Source: runs/run154_high_impact_twig_optimization.txt Config: 12 threads on 6 physical cores (SMT), 200 samples

Benchmarks targeting Masstree's architectural advantages: long keys, variable-length keys, hot key patterns, mixed operations, prefix queries, and deep trie traversal.
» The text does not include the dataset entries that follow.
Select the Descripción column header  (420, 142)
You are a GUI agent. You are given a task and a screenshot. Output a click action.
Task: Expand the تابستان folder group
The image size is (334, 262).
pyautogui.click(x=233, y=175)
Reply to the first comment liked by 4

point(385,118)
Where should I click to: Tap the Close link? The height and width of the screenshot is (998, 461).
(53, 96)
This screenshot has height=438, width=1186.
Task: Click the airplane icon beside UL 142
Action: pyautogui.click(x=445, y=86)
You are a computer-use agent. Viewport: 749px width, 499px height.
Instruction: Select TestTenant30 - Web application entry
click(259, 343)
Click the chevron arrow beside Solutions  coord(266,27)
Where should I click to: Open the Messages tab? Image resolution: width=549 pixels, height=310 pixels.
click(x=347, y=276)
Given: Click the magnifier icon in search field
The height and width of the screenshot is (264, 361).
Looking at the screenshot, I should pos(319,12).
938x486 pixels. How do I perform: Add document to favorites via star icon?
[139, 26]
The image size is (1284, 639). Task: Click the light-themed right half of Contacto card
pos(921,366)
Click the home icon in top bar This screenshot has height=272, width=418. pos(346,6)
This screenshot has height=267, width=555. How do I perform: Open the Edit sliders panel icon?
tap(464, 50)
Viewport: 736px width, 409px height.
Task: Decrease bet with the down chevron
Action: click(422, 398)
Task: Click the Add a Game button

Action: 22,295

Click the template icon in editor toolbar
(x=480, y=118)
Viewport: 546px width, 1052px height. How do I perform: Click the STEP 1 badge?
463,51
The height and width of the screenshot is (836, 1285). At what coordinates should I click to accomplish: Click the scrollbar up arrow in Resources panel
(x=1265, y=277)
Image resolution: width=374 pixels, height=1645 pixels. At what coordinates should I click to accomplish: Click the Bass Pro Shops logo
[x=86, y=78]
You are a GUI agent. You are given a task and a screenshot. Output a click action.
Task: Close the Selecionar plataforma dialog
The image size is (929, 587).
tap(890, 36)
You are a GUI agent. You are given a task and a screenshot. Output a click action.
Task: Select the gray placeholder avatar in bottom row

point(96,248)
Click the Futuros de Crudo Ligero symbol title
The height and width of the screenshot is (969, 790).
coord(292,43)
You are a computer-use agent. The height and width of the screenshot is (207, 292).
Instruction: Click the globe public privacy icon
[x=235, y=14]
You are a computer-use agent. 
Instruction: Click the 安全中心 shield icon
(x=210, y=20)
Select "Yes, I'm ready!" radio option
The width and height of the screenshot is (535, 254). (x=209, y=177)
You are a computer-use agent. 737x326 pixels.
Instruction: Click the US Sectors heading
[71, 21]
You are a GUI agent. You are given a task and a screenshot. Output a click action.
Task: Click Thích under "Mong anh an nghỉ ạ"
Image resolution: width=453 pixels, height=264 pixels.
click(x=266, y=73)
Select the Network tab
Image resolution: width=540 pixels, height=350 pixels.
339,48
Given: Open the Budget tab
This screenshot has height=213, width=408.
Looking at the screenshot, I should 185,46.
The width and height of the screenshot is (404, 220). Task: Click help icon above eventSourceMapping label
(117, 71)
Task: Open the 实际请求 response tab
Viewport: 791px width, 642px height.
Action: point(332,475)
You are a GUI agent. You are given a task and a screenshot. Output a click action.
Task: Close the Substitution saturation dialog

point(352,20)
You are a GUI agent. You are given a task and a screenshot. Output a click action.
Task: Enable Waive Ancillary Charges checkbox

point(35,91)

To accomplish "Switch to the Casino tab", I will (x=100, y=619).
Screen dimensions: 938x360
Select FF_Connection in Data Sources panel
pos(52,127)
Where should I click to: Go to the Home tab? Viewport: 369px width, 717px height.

Benchmark	masstree15	indexset	tree_index	skipmap	MT vs Best
01_long_keys_128b	34.95	14.58	14.98	11.15	2.33x
02_multiple_hot_keys	40.97	14.24	12.43	13.26	2.88x
03_mixed_get_insert_remove	27.24	6.00	11.93	8.85	2.28x
04_variable_long_keys	28.17	9.30	8.29	7.51	3.03x
05_prefix_queries (Kitem/s)	426.3	n/a	14.56	140.7	3.02x
06_deep_trie_traversal	18.16	13.77	11.16	8.84	1.32x
07_deep_trie_read_only	27.90	15.05	17.35	15.28	1.61x
08_variable_keys_arc	29.56	11.13	11.55	8.46	2.56x

Wins 8/8 with margins from 1.32x to 3.03x.

Key insights:

Long keys (128B): Unique prefixes test suffix handling; Masstree stores suffixes inline
Variable keys (64-256B): Masstree takes &[u8] slices; others clone() Vec<u8>
Multiple hot keys: OCC reads excel under localized contention (8 keys, 80% access)
Mixed ops (70/20/10): seize-based reclamation handles concurrent deletes well
Prefix queries: Native scan_prefix() vs range simulation (29x faster than tree_index)
Deep trie: Shared prefix chunks force multi-layer descent; narrowest margin (1.32x)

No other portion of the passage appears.